** START OF Supplied text **
48 2001     10 "C07F009/572" "B01J2531/827"   "C07F009/572" 0
48 2001     10 "C07F009/655" "B01J2231/645"   "C07F009/655" 0
48 2001     10 "C07F015/00"  "B01J2231/641"   "C07F015/00"  0
end

Tags: None

Clyde Schechter

Join Date: Apr 2014

Posts: 30355
#2

30 Jun 2022, 08:50

I didn't understand your explanation. But if all you need is an indicator for whether or not a patent application (appln_id) contains both green and non-green technologies, you can do that with

Code:

assert !missing(green) by appln_id (green), sort: gen byte has_both = (green[1] != green[_N])
Comment
Doris Rivera

Join Date: Feb 2020

Posts: 172
#3

30 Jun 2022, 10:09

Dear Clyde Schechter, thanks very much for your help. Unfortunately this is not what I need.
Briefly, I need to know if a firm's technology is close (similar) to a Green technology. For that, I need to count the number of times two given technologies (variable ipc_cpc) appear in each of the different patents (appln_id). This assume that if two technologies appear too much in many patents, it is said that those two technologies are related, since firms will use them in combinations many times.
Thus, I want to perform a measure at the firm level (for each period) of how similar/related is a given technology of a firm to a green technology. For that I need to first count how many times in combinations of two, two technologies (one of them Green) appear in the data for each year.

I think that building a matrix with rows as non-green technologies and columns as green technologies would help me to know the specific combinations. But do not know how to count them as it is right now in the dataset. However, I have read that other possible way in the literature is to build two variables: one for the green tech and other for the non-green tech as I show in the table in #1, and then add a third variable which is the number of time such a combination appear in a given year.

For instance, in appln_id=212411 (first one), non of the technologies are green. In the second patent, technology "Y02B020/30" (Green) appears with "G09F009/00" which would imply a count of 1 for such a combination. If this combination appear in another patent, it would count as 2... And this should be done for all the patent looking for combinations with green patents, and counting how many times they appear in that year.

I am very sorry for the mess in my explanation, I really hope now is easier to understand.
Comment
Clyde Schechter

Join Date: Apr 2014

Posts: 30355
#4

30 Jun 2022, 12:20

Well, I think I understand it a little bit better. Basically, for each pair of technologies that appear anywhere in your data set, you want to identify the frequency with which the co-occur in the same application.
** END OF Supplied text **
** START OF Record extracts **
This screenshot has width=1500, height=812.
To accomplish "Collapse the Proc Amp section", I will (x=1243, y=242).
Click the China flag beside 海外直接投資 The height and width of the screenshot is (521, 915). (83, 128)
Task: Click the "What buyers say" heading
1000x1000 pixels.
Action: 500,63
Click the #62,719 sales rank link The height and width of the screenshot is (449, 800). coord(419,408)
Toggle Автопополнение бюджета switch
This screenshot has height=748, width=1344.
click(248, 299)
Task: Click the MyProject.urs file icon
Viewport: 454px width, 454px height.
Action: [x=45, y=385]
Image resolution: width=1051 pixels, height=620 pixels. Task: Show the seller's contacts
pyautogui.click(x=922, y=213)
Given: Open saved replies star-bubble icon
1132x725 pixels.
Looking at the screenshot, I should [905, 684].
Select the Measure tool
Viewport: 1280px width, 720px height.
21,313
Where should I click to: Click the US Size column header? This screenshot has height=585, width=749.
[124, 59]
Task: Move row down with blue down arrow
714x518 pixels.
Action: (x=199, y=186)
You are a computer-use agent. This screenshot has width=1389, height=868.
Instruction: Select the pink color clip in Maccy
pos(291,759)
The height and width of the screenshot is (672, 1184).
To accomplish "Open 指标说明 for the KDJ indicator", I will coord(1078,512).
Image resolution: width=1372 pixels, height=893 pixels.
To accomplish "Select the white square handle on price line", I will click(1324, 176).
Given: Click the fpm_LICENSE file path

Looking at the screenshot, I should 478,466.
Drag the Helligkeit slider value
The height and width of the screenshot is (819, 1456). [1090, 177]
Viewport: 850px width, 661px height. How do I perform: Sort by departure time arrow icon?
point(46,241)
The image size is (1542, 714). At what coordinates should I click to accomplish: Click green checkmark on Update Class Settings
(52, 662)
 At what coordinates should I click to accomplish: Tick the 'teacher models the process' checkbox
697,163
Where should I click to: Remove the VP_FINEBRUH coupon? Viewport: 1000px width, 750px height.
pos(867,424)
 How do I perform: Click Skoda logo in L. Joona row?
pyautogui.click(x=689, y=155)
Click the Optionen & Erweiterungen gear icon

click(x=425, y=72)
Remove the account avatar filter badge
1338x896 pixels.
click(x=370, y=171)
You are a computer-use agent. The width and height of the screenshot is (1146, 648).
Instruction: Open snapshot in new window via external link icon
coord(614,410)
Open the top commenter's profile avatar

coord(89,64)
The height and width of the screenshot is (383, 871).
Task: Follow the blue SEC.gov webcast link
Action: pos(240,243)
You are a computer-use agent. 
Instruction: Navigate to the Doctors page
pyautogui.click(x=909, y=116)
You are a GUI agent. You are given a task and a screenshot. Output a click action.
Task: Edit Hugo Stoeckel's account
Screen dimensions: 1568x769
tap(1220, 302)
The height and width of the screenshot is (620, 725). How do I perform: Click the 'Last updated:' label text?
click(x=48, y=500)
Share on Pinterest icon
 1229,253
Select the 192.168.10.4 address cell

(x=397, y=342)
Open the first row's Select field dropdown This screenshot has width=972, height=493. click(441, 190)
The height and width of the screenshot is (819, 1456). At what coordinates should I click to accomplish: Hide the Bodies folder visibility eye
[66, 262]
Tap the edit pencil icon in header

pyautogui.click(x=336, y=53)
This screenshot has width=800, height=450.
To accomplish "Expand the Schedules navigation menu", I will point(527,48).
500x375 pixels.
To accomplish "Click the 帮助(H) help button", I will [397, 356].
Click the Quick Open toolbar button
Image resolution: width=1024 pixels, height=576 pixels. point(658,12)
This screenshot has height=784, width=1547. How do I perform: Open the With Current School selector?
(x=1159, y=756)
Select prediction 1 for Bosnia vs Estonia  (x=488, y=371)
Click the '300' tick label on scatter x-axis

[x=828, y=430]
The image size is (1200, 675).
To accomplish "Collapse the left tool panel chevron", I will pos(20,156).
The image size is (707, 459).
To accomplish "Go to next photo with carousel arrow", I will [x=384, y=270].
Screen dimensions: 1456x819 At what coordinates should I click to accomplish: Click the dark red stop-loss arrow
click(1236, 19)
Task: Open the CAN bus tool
** END OF Record extracts **
- _Set problem 1_
In the forum thread about patent technology combinations, which code appears with the green technology "Y02B020/30" in the second patent?
- _Set problem 2_
Please continue the forum thread about patent technology combinations, starting right after its final sentence.

- _Exercise result 1_
"G09F009/00"

- _Exercise result 2_
My problem now, is that I am completely confused by how we identify a distinct technology. You have three variables, ipc2, cpc_class, and ipc_cpc. But I cannot discern what the relationships among them are. Does the combination of ipc2 and cpc_class identify a single distinct technology? (In the example data, when two observations agree on ipc2 and cpc_class they also agree on ipc_cpc. But I don't want to presume this is always the case. Also, in #3 you refer to technology "Y02B020/30." This value is found only in variable ipc_cpc. But when I examine the observations that have ipc_cpc == "Y02B020/30,", they have different values of ipc2. So is it only ipc_cpc that defines a technology, and ipc2 and cpc_class are irrelvant? Or is there something more complicated going on? Please clarify for me how the variables are used to identify a single technology.
Comment
Doris Rivera

Join Date: Feb 2020

Posts: 172
#5

30 Jun 2022, 14:16

Dear Clyde Schechter, you have touched a good point here. Basically, to identify green tech you need both, IPC and CPC codes. So, there may be patents that are not listed as green using their IPC codes, but instead they can be classified as green using CPC (CPC codes are more dissaggregated classification, but unfortunately, the OECD environmental classification is done with the two codes).

So, what I did was to merge IPC with CPC using the appln_id. However, as there is not other variable that helps to fine tune the identification of cases, I was forced to used m:m merging. So, I am sure that each time I redo the merge, the IPC and CPC in a given patent (ex. appln_id = 215797) will change possition within the patent (something I will have to solve).

I have built the ipc_cpc variable as the codes in the ipc but only changing those ipc codes in the lines in which cpc are green. I understand this is not the best way, since for instance, it could be that those substituted ipc codes might also serve as co-occurrences with green tech. Maybe the best way could be to add a different observation for those CPC codes in each patent (maybe appending the cpc observations to a given patent instead of merge).

In any case, lets assume for now that my ipc_cpc is the good one for identifying the technology of patents.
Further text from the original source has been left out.